You know what I think about Wilco?
They're good, but they're a little too good. I've got Being There, and every note of it is perfect (if you like that stuff, and lately, I'm finding out that I don't, really). I've got Mermaid Avenue, and for the most part, it's very good (if you like that stuff). So how come I like Jeff Tweedy's old band Uncle Tupelo so much more?
I suppose it's because I got into Uncle Tupelo in the early '90s, not too long before Tweedy and Jay Farrar went their separate ways. I knew Uncle Tupelo as a band, an entity, a collective of songwriters and players that used their individual talents to create a magnificent whole.
Tweedy and Farrar went on to form Wilco and Son Volt, respectively. As rivals, they chose to make their new music as different from one another as possible: Wilco's sound was decidedly poppier and more polished, and Son Volt explored Appalachian country and Neil Young-ish grunge distortion. And although I like both bands (with the recently broken-up Son Volt edging out Wilco), I still feel that the rivalry has hurt their music—Wilco could benefit from a darker, rootsier sound, and Son Volt could have used some help to make the songs more varied. Uncle Tupelo's Anodyne showed the two songwriters working together (as they were meant to) and putting their egos aside.
Anodyne is considered the Nevermind of the alt.country movement: an album that got people hip to what country music was like before The Nashville Network existed ("Acuff-Rose," "Steal the Crumbs") and blended that twang with danceable Replacements-angst ("The Long Cut," "We've Been Had"). Sir Douglas Quintet's Doug Sahm puts in an appearance for a cover of one of his own songs, "Give Back the Key to My Heart," a country-rock stomper. As influential as the O Brother, Where Art Thou? soundtrack is for NPR audiences right now, Uncle Tupelo's brand of country revisionism came first, about a decade prior, and reached a hipper audience.

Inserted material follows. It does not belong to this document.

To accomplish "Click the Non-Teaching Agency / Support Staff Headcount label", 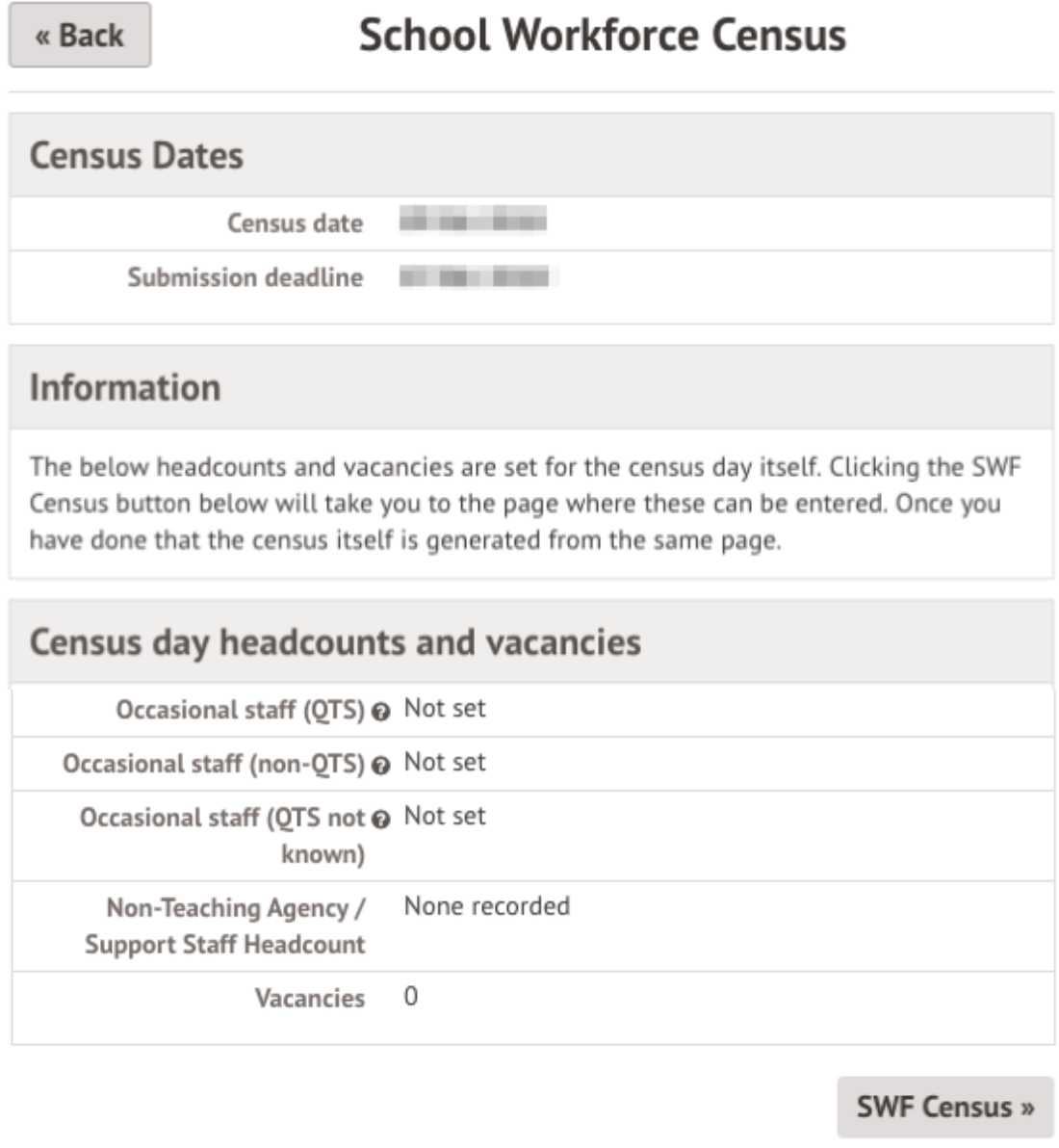I will point(225,926).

(Digression: Shit like Mermaid Avenue and O Brother kinda make me sick—it doesn't have much to do with the music, but rather the idea of the Angela's Ashes-esque "cultural phenomenon" that "sweeps the country" whenever marketing departments decide that audiences are incapable of thinking for themselves. They did it with Riverdance and Buena Vista Social Club and Chicken Soup for My Dead Pet Turtle. Anodyne never had a national tour, except for those four guys kicking around the country in a van and playing dive bars, and maybe that's why I like it.)
An integral part of Uncle Tupelo's sound was fiddler/banjo player/lap steel guitarist Max Johnston, who is now a full-time member of another fine alt.country band, The Gourds. His contributions help anchor the freneticism of UT's rock leanings, and make Anodyne a bit more suitable for those long, coffee-fueled night drives across the land. The ballads on this album are capable of making grown men wistful, particularly "Anodyne," "High Water," and the last track, "Steal the Crumbs" (an acoustic waltz featuring some gorgeous harmonies by Farrar and Tweedy).
None of this ever seems forced. It seems like music made by music obsessives, people whose record collections are threatening to take over their homes, people who thrive on making emotional connections between their music and their lives. Uncle Tupelo started out as a punk cover band in rural Illinois, and as they became more accomplished they ditched a lot of the noise but retained the 'tude. It was populist music, just like what Woody Guthrie used to write. Now, neither Tweedy nor Farrar seems to have much 'tude left in his music.
The more I listen to Wilco, the more I miss Jay Farrar, and the more I listen to Son Volt, the more I crave Jeff Tweedy's gift for pop hooks. In separate bands, each is disappointing, and together, they really complemented one another quite well. Anodyne exemplifies this.